What are the signs and symptoms? The earlier symptom is a sudden increase of the CO2,  jaw rigidity, rise in skin temperature and rise in the core body temperature, acidosis (when arterial blood pH is lower than 7.35 nEq/L), increase in heart rate, cyanotic skin, mottled skin, intense diaphoresis.

How does Malignant Hyperthermia happen? It is an inherited muscle disturbance that unfolds a hypermetabolic cascade when the patient is exposed to triggering substances in certain inhalation anesthesic and depolarizing muscle sbstances or breaking down muscles, (aka rhabdomyolysis).so the combination of muscle rigidity, acidosis, and hyperthermia causes cell death. Muscle rigidity is caused by the calcium that escapes from the skeletal muscle cells, ATPase starts off metabolic activities, use up all available  O2. From these activities can occur internal bleeding, cardiac arrest, failure of vital organs such as the kidneys. Pre-operative assessment is important questioning the history of sudden death during surgery of a relative, is important to know the history of high temperature and dark urine(coca-cola color) after anesthesia procedures, including dental anesthesia. (this does not rule out a present crisis of malignant hyperthermia. There are tests available called caffeine halothane it's a contracture test, the classic signs and symptoms followed by exposure to the triggering anesthesic agents are the important clues.  While using Dandtolene avoid calcium channel blockers. Max titration dosage of Dantrolene is 10mg/kg.  Sodium bicarbonate is also used to treat acidosis. Another important plan of care is to monitor urine output, both color and volume.

#malignanthyperthermia #rhabdomyolysis  #anesthesiology #criticalcare  #Hyperkalemia


Sources: Wikipedia and HealthStream

Monday, August 26, 2024

What does it look like shadowing the nurse?

 Often times when applying for a job as a nurse it usually starts with shadowing the nurse during her/his day.

Shadowing means following the nurse being her shadow for 2 to 4 hours, or even for 12 hours just watching everything with no interference, no hands-on, just observe, unless he/she asks for help, please help, it feels amazing.
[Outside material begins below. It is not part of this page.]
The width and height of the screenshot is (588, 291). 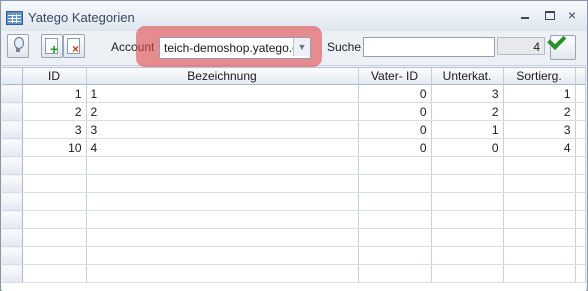 What do you see at coordinates (222, 112) in the screenshot?
I see `cell-bezeichnung: 2` at bounding box center [222, 112].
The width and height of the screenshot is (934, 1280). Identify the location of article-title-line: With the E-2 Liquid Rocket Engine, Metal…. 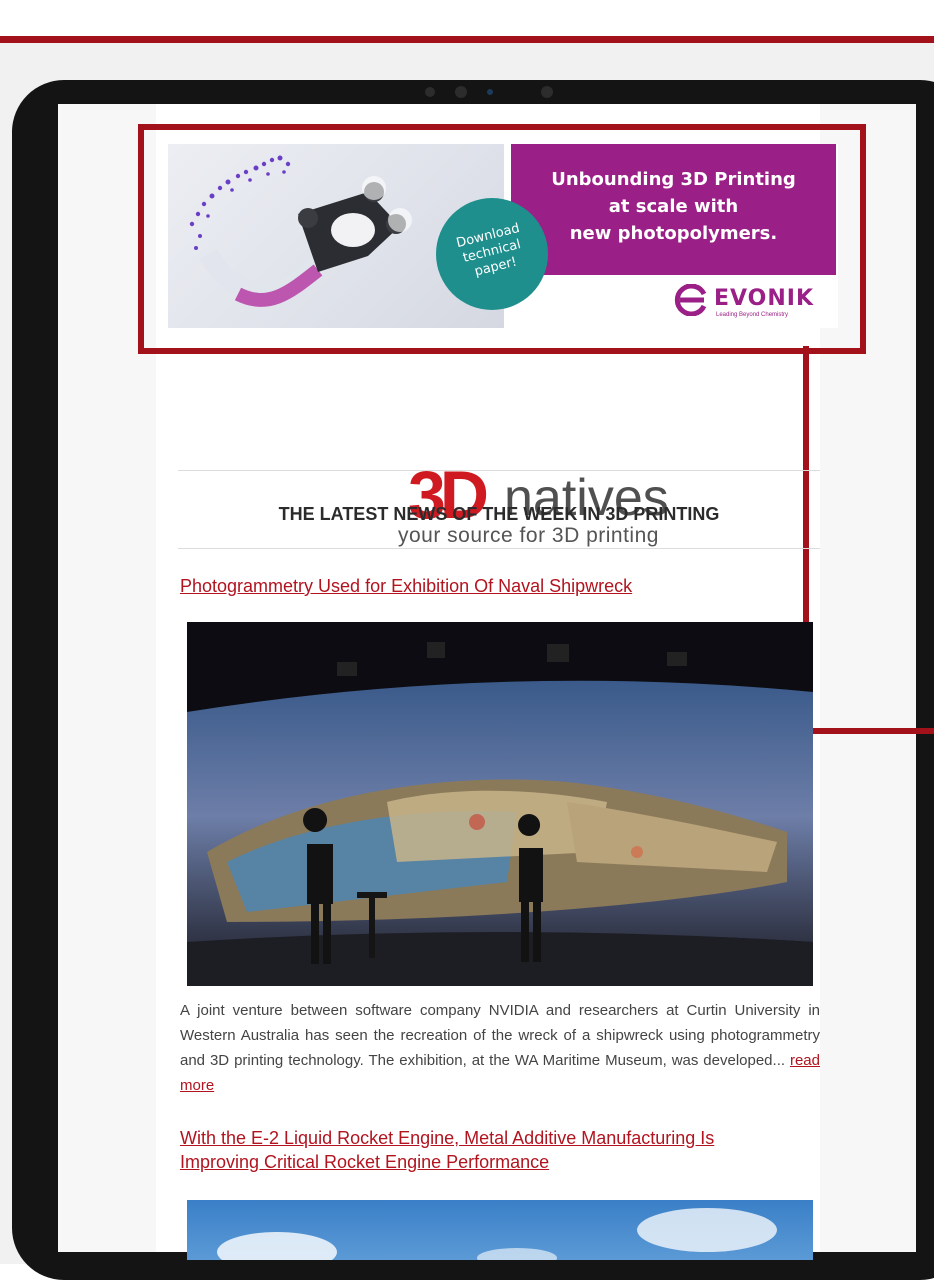
(448, 1138).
All paperwork, kardexes, or notes you wrote down regarding the Pacient of his or her care must be thrown away at the end of the day in a proper place that's designed to shred into tiny pieces - the papers with sensitive information,  information like name, date of birth, lab results, and diagnostics. All information that is confidential, regarding HIPAA rules.

What is HIPAA? HIPPA means Health Insurance Portability and Accountability Act it is a law enacted in 1996 that protects the client's privacy, it's a law regarding healthcare, health plans, healthcare insurance, electronic signatures, electronic transactions, the client's health information, so HIPAA ensures the privacy of individual information.

Do you get paid for shadowing the nurse?  Sometimes yes, sometimes no. It is all very worth it, it's a lot of new information you will have the chance to learn, so it is always a very positive experience!

To get ready for the shadowing day, wake up a little earlier have breakfast first, and take your phone and a small thin wallet with you in your pocket, I recommend that because you're always ready to go anywhere including going on luch and buying your lunch at the cafeteria, the locker rooms are usually locked and it needs someone to open it for you to access your bags, having your items with you saves you time if you have only your essential belongings with you.

Good luck on your first day shadowing the nurse.